# PROBLEM STATEMENT
Copy the rows word for word, starting at the line containing "Open OneDrive from the left rail" and ending at the last line of the rows. Leave the pictures out of your answer.

# MATERIAL

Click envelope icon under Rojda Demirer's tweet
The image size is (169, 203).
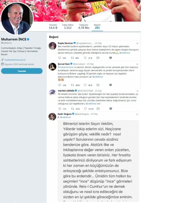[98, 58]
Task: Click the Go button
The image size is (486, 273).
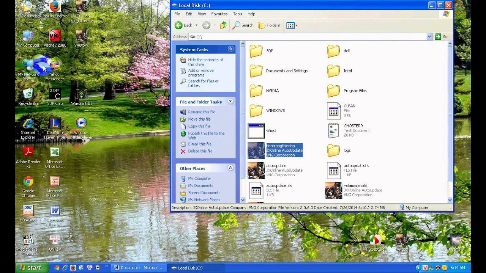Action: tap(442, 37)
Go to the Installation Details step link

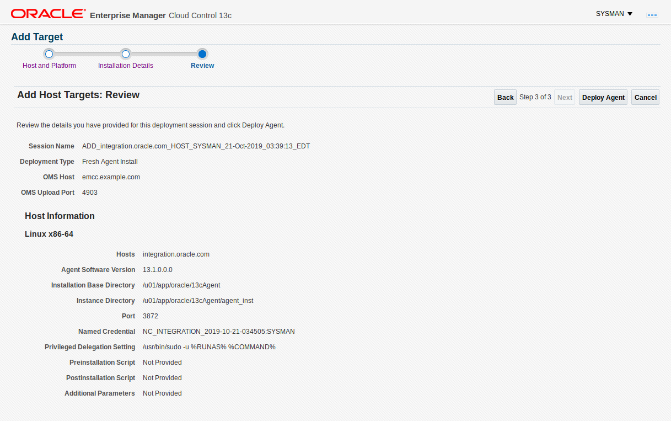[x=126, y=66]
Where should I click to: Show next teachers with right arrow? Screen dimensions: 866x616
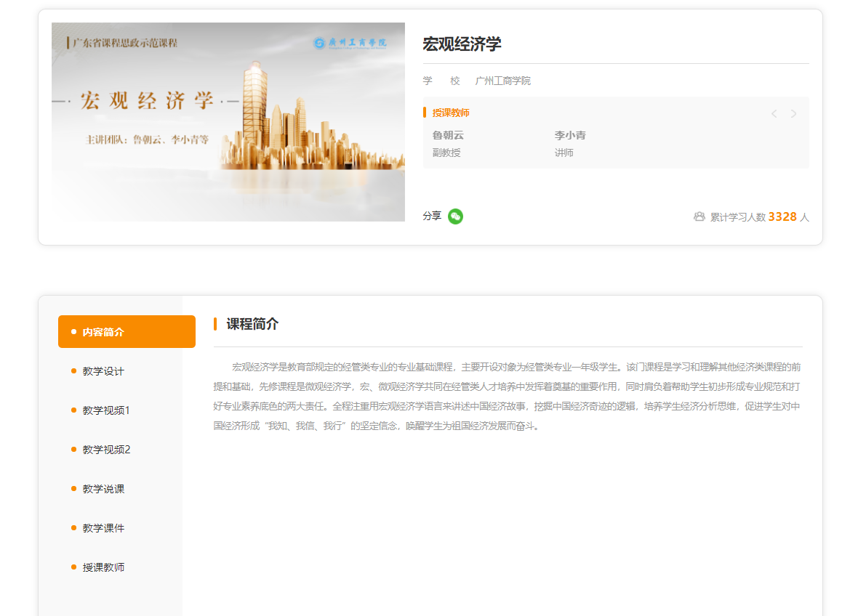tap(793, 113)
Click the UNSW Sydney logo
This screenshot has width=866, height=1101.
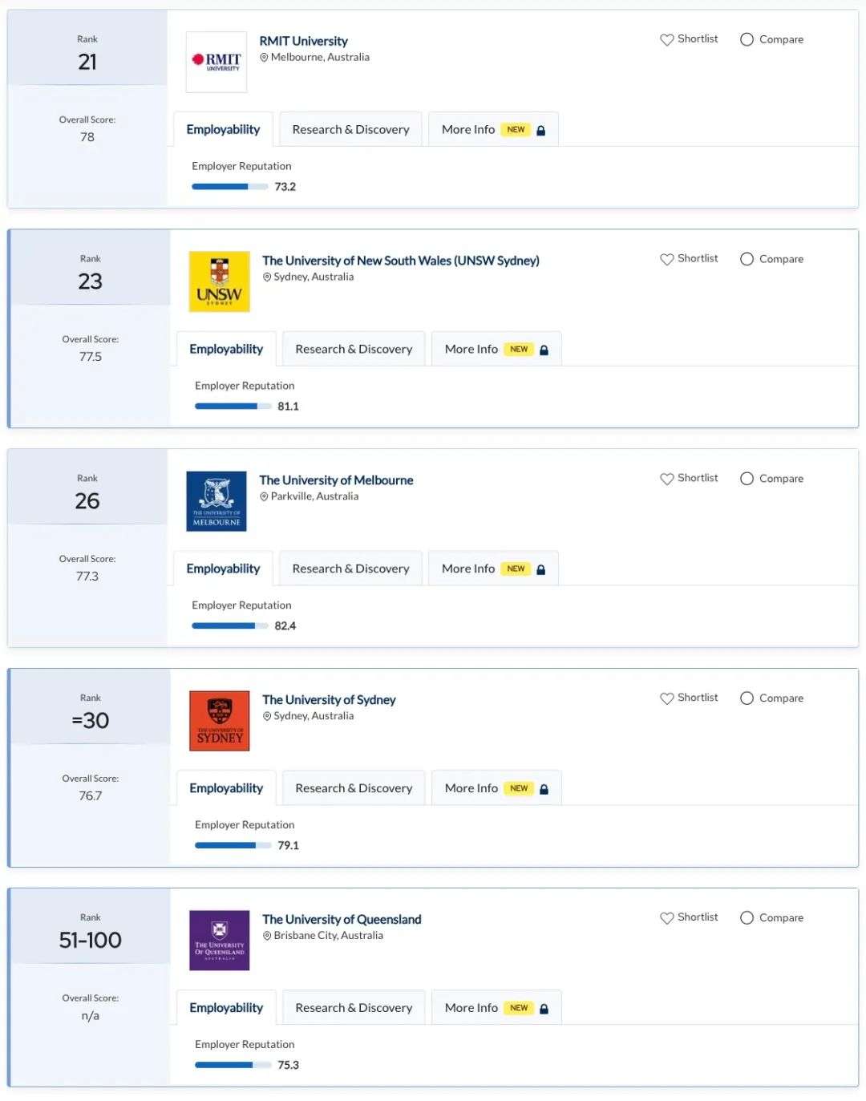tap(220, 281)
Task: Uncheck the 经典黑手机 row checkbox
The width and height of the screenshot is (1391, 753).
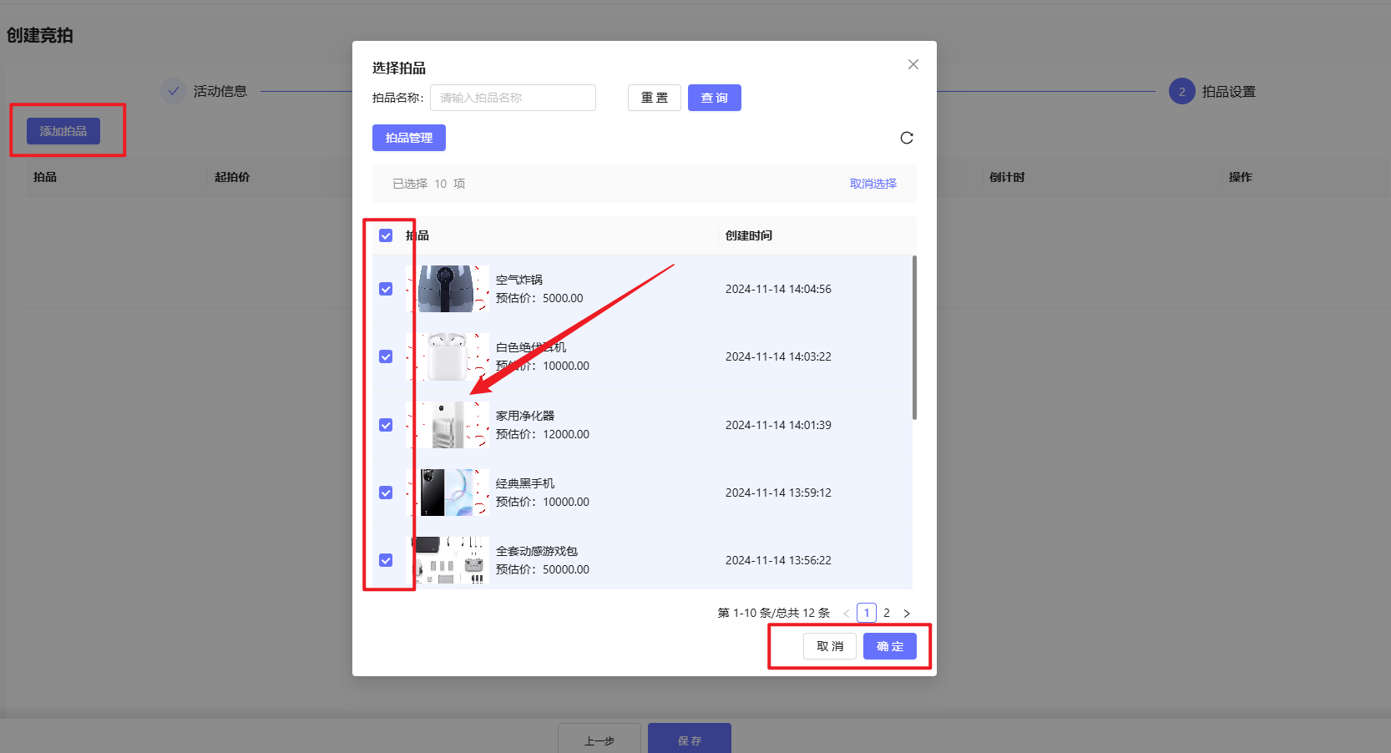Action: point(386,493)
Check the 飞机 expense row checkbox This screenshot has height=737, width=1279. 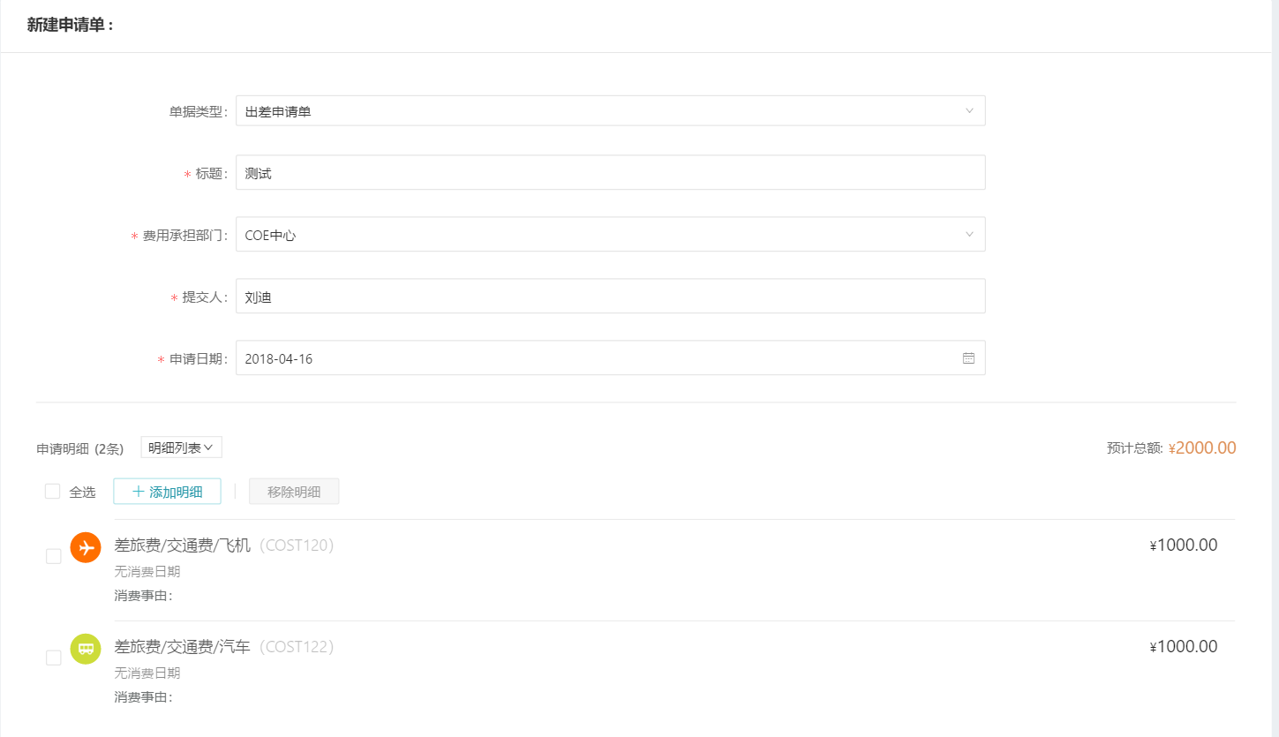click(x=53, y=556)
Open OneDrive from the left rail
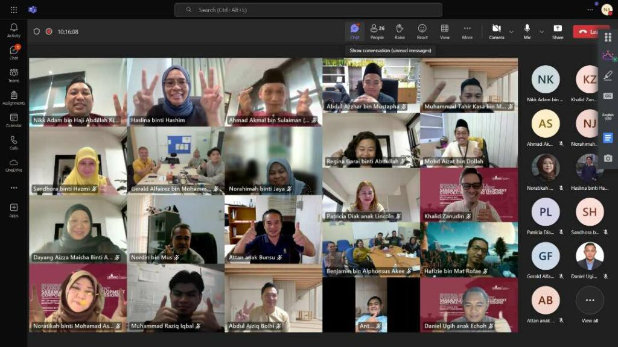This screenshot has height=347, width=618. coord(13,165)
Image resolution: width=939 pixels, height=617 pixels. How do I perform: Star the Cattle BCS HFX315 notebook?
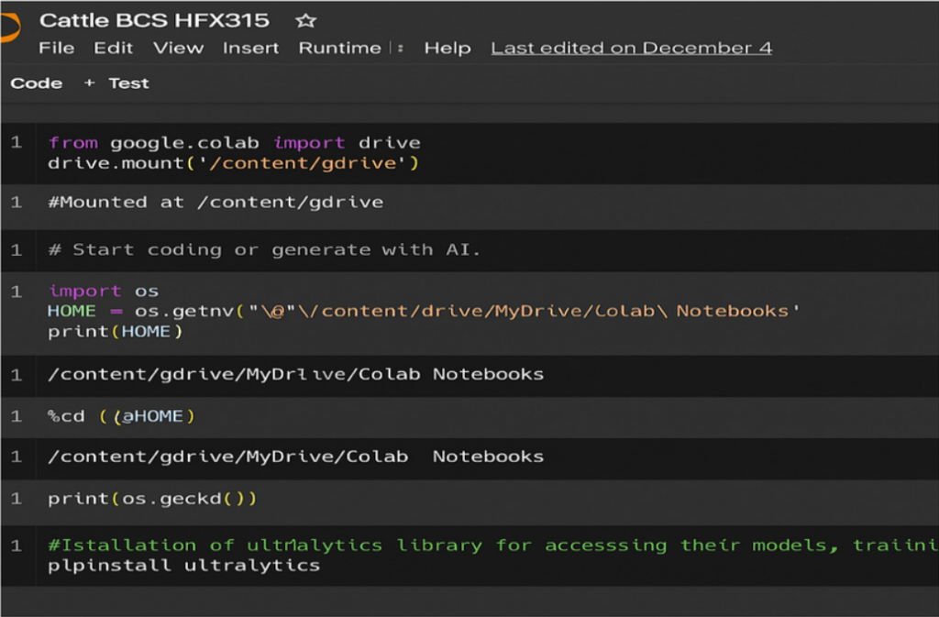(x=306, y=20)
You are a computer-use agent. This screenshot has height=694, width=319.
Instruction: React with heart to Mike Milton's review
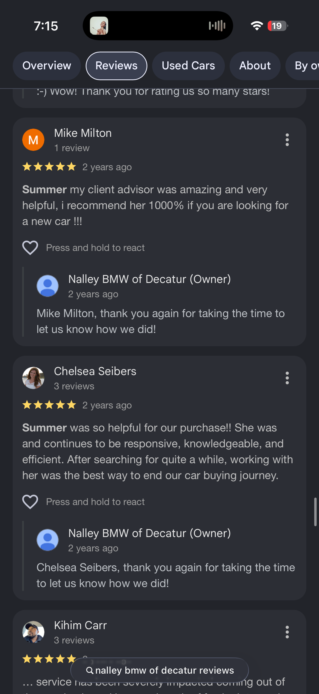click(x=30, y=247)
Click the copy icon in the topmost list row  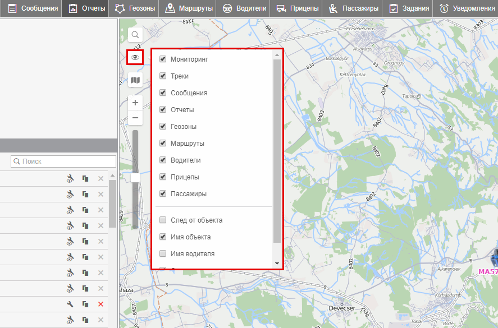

# COMPLETE OUTPUT
Open OneDrive from the left rail
This screenshot has height=347, width=618. coord(13,165)
Image resolution: width=939 pixels, height=617 pixels. How do I perform: Star the Cattle BCS HFX315 notebook?
(x=306, y=20)
You are a computer-use agent. This screenshot has height=694, width=319.
Instruction: React with heart to Mike Milton's review
click(x=30, y=247)
Click the copy icon in the topmost list row  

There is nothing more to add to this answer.